◆ What is expected ◆
Every line below from the one containing "Task: Click the parcel's" through the one containing "Task: Select the Vertical Rescue checkbox" must be transcribed exactly. Omit all lines outside that stretch.

* * *

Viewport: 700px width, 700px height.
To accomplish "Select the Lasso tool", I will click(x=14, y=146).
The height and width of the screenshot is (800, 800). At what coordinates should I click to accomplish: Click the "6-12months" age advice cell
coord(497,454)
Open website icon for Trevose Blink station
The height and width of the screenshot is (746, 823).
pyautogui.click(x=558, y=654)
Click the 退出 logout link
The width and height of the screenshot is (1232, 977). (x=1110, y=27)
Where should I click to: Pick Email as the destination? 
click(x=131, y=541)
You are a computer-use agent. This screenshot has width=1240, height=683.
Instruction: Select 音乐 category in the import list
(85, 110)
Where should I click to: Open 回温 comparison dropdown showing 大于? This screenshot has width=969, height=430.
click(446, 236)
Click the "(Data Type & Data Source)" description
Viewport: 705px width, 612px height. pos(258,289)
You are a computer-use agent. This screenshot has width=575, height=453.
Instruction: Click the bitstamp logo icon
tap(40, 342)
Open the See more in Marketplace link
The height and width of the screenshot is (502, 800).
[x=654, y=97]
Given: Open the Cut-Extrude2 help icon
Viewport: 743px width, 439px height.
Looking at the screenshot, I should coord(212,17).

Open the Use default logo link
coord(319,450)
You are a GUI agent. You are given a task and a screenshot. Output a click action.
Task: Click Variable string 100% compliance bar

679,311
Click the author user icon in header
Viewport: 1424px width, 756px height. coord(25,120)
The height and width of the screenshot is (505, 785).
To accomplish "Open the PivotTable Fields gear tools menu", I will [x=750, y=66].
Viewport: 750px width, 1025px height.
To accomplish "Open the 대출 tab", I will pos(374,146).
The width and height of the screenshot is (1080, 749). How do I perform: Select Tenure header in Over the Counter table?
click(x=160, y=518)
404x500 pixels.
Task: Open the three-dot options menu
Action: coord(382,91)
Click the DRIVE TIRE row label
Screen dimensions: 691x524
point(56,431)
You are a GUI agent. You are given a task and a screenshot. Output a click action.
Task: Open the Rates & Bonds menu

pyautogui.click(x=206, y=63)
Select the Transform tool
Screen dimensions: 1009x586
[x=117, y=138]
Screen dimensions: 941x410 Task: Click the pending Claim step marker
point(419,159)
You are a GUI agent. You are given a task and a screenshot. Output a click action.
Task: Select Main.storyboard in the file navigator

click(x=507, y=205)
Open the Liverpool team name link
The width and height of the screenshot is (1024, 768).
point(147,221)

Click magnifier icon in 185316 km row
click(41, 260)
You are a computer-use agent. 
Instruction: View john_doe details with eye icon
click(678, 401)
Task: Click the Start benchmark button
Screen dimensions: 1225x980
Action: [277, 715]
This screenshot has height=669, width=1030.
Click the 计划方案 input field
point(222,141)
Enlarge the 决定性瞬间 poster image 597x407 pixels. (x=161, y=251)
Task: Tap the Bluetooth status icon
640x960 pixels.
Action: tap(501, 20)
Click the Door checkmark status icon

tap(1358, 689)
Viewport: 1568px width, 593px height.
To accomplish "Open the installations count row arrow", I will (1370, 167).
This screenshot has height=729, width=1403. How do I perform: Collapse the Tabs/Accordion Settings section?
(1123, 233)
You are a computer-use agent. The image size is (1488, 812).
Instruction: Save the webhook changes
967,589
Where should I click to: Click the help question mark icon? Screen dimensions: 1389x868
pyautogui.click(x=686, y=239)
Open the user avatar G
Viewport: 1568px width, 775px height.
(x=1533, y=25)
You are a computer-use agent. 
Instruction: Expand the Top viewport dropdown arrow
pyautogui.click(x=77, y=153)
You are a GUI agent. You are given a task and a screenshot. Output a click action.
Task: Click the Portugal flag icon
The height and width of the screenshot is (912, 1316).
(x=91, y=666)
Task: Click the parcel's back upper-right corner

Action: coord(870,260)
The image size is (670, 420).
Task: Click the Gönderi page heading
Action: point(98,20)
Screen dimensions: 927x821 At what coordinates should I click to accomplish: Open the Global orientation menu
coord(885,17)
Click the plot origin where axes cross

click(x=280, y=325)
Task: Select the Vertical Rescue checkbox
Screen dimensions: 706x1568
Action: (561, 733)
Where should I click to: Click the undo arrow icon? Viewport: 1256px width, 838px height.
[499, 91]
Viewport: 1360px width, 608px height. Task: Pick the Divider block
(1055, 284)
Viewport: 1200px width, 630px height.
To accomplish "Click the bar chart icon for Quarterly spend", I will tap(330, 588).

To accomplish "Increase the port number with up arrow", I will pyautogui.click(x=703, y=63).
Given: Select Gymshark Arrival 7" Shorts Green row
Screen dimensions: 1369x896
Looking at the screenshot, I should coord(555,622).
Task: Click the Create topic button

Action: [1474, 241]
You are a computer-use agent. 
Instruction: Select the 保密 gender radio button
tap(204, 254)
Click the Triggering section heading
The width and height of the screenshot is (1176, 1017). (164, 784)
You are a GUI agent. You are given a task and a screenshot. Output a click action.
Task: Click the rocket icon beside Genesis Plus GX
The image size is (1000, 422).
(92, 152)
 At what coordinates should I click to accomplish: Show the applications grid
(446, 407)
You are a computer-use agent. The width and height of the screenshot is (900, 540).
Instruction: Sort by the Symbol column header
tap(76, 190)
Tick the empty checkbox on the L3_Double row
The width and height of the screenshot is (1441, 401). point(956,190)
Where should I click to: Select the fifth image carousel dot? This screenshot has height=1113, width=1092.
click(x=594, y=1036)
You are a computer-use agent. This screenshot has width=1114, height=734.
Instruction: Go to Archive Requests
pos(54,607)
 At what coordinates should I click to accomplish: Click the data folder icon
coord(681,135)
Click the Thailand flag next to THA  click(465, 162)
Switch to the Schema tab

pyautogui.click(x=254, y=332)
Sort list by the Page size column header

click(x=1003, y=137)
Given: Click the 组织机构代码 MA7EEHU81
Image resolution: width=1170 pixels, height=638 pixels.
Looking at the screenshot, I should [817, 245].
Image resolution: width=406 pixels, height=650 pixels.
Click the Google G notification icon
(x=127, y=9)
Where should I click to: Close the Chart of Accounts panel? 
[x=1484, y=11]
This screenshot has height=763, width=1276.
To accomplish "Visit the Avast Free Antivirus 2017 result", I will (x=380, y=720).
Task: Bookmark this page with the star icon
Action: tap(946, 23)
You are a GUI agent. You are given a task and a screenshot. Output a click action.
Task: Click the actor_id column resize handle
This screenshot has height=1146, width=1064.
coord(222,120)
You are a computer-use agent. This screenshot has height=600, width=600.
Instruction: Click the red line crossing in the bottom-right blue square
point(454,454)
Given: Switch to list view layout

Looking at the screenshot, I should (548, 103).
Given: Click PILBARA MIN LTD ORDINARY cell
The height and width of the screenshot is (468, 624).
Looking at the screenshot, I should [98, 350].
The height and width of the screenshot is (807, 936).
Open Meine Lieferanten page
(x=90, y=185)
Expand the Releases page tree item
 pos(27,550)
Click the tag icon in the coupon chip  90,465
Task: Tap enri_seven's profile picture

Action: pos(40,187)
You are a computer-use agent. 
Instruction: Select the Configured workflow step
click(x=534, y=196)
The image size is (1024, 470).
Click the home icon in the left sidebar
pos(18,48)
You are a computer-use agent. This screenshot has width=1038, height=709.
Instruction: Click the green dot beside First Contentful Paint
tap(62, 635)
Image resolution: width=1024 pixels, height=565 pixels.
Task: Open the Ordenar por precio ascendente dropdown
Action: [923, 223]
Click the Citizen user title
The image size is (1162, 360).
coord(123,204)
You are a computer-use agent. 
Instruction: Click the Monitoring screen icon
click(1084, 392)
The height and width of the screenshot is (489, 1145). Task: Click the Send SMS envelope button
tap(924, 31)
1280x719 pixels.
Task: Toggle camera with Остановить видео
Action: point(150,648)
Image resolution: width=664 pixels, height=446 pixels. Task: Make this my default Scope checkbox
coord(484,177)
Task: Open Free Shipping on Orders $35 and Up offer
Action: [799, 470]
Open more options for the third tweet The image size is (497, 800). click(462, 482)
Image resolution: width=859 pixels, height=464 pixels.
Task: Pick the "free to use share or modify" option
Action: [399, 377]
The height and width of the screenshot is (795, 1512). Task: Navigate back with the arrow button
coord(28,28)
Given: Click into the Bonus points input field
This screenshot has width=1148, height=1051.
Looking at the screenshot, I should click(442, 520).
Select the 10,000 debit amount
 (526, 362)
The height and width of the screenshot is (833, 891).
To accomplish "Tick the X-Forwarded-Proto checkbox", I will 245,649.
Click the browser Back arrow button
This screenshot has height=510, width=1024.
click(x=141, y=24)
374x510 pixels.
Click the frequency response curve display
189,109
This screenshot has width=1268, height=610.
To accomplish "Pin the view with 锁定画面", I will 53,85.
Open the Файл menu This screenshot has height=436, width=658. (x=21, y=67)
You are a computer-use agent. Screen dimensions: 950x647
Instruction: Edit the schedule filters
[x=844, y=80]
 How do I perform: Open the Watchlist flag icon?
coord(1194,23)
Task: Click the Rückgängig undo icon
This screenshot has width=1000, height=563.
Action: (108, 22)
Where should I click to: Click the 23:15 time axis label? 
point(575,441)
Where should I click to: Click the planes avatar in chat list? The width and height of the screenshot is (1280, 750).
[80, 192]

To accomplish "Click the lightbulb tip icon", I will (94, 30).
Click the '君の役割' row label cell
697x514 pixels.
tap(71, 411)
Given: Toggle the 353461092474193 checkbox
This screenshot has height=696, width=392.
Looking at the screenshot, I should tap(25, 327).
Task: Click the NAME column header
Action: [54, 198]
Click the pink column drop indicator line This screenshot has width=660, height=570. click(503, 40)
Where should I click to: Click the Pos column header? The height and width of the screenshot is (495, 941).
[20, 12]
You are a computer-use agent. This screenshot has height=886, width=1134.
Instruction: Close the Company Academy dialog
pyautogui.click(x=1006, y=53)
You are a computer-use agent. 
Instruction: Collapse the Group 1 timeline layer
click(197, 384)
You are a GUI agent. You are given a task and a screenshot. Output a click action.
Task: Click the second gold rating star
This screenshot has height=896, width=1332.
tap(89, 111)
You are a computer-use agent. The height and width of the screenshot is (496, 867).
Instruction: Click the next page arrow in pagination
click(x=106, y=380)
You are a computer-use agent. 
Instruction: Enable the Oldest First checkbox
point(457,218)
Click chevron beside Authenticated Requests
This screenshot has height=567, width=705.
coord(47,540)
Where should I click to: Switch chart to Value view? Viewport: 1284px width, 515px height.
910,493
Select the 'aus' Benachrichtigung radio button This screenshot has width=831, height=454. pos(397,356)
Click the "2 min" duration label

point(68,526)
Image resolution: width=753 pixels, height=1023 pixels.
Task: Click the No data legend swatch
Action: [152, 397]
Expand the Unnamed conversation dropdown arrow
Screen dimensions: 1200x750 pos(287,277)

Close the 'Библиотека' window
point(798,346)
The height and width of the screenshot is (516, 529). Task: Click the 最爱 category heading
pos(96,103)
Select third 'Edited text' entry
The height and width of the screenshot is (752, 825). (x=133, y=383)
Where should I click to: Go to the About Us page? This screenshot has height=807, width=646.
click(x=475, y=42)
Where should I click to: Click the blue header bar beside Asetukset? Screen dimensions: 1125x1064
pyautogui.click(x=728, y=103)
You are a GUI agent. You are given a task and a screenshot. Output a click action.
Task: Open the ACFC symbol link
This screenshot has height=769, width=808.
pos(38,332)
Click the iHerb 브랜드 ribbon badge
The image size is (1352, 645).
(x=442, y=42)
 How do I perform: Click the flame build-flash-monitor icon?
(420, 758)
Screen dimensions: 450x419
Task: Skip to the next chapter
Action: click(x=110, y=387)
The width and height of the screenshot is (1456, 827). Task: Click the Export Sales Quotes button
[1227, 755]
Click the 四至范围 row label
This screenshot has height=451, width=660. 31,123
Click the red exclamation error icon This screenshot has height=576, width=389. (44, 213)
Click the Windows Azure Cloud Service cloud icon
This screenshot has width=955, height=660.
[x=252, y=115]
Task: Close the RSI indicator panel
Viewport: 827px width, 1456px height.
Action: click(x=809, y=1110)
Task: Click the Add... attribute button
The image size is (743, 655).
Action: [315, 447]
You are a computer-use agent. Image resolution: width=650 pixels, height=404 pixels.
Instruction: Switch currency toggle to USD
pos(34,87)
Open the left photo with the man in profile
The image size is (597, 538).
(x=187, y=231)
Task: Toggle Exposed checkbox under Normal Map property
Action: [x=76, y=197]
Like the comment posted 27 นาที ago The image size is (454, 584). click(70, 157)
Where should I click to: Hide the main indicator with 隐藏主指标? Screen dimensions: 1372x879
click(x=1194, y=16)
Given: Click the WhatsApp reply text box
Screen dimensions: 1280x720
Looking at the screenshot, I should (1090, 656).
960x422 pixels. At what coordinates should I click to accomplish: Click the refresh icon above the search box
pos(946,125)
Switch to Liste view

* * *

◆ Finished task ◆
Task: Click the parcel's back upper-right corner

Action: coord(870,260)
The image size is (670, 420).
Task: Click the Gönderi page heading
Action: point(98,20)
Screen dimensions: 927x821 At what coordinates should I click to accomplish: Open the Global orientation menu
coord(885,17)
Click the plot origin where axes cross

click(x=280, y=325)
Task: Select the Vertical Rescue checkbox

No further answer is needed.